Before Mathematica I worked at the Delaware Valley Regional Planning Commission, the metropolitan planning organization for Greater Philadelphia, so I know more than your average Joe about INRIX data, headways, and traffic counts.
Outside of work I am a skilled ceramicist and have been known to throw bowls on the potter’s wheel in under a minute. I like to throw sets of utilitarian objects (coffee mugs, bowls) and am constantly pursuing more technical mastery.
Things I am working on now
Creating an ArcGIS StoryMap showing all Head Start centers in the U.S., the difference between Head Start supply (number of slots) and estimated demand (number of income-eligible children) at the census tract level, and other tract-level demographic information
Evaluating spatial distribution and accessibility of WIC retailers (and potential accessibility gaps) for all WIC agencies (states, territories, Indian Tribal Organizations) for the USDA's Food and Nutrition Service (FNS)
Programming an analysis of the depressive symptoms and stress of early childhood educators using nationally representative surveys from fall 2021 and spring 2022
Conducting an analysis of the REAL Essentials Curriculum by comparing the lessons schools offered versus students' learning outcomes across ~40 schools
Programming quantitative evaluation of the RETAIN (Retaining Employment and Talent After Injury/Illness Network) Demonstration for the Social Security Administration and U.S. Department of Labor
Prior project examples
Data visualization
School closures and the pre-pandemic digital divide
Background
This app was created in R Shiny and enables the user to visualize county-level open-source data on school days impacted by school closures during the pandemic, students' access to technology, and student demographic characteristics.
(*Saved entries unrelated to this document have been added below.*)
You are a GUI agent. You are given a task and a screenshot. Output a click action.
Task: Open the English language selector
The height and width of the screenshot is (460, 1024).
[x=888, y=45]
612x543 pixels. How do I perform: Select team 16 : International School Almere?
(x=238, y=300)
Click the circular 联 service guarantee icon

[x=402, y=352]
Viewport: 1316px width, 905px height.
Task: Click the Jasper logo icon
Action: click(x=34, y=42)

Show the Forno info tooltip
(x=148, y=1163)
The map view, graphs, and infographics update automatically according to the combinations of variables selected and enable the user to visualize two variables simultaneously.
Link
Screenshot of the school closures app showing the intersection of school days impacted by school closure and broadband internet access for PA, NJ, and DE.
Community Connector
Background
This interactive web application was built in R Shiny and visualized social determinants of health data and health outcomes for Colorado Counties. It won the grand prize in the Agency for Healthcare Research and Quality's Visualization of Community-Level Social Determinants of Health Challenge.
Links
Screenshot of the Community Connector app.
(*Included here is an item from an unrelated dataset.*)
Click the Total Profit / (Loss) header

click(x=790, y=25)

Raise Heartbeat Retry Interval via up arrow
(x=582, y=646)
FY 2023 Title X Service Grant Awards Grantee Profiles
Background
During FY 2023 the Office of Population Affairs awarded Title X Family Planning funding to 86 grantees nationwide. These brief Word documents summarize each grantee's service setting, clinic locations, and activities over the course of the year.
While the grantee profile documents are brief, they synthesize information from several sources, including data from a grantee survey and the American Community Survey; interviews of grant recipients; and addresses scraped, geocoded, and mapped from PDFs such as this one.
Contributions
Wrote code in Stata to clean a survey of grantees, merge on data from the Family Planning Annual Report, and produce grantee-level summary statistics on their activities during FY 2023
Wrote code in R to deduplicate and geocode grantees' clinic locations, download cartographic boundary and population data using packages such as tigris and tidycensus, and create static maps using ggplot2
Wrote code in VBA to automate the insertion of statistics; infographic elements with screen-reader friendly alternative text; maps; and document titles, footers, and metadata
Link
Screenshot of an example grantee profile.
Public policy analysis and impact evaluation
Promoting Readiness of Minors in Supplemental Security Income (PROMISE)
Background
This project analyzed the impact of a program implemented across 6 state agencies to support youth with disabilities receiving Supplemental Security Income. The analysis included an evaluation of impacts five years after random assignment on youth and parent outcomes, a cost-benefit analysis, and a series of special topic reports. We worked with both survey and administrative data, such as surveys of youth and their parents five years after random assignment, earnings data from the Social Security Administration's Master Earnings File, and data on Medicaid and Medicare expenditure and use from the Centers for Medicare & Medicaid Services.
Contributions
Assisted with the analysis programming, which mainly consisted of multiple regression with survey-weighted and multiply-imputed data in Stata. The challenge was to apply consistent analysis methods across 7 different samples (6 state agencies and 1 sample pooling all records) that each had distinct sets of control variables and their own quirks.
Conducted sequence and cluster analyses in R for a special report on youth's pathways to education and employment.
Filled all the tables in the technical appendix. This included creating programs in Stata to correctly format estimates depending on the units of the results (e.g. dollar, percentage) and in Python and VBA to correctly transfer the results into the tables where they belong.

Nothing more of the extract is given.